--- Work order ---
Below is a listing; return it in full, exactly as it appears.

--- Material shown ---
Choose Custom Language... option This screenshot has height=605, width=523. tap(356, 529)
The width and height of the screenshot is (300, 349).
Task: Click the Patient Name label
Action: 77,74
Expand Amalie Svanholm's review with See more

--- Output of the task ---
Choose Custom Language... option This screenshot has height=605, width=523. tap(356, 529)
The width and height of the screenshot is (300, 349).
Task: Click the Patient Name label
Action: 77,74
Expand Amalie Svanholm's review with See more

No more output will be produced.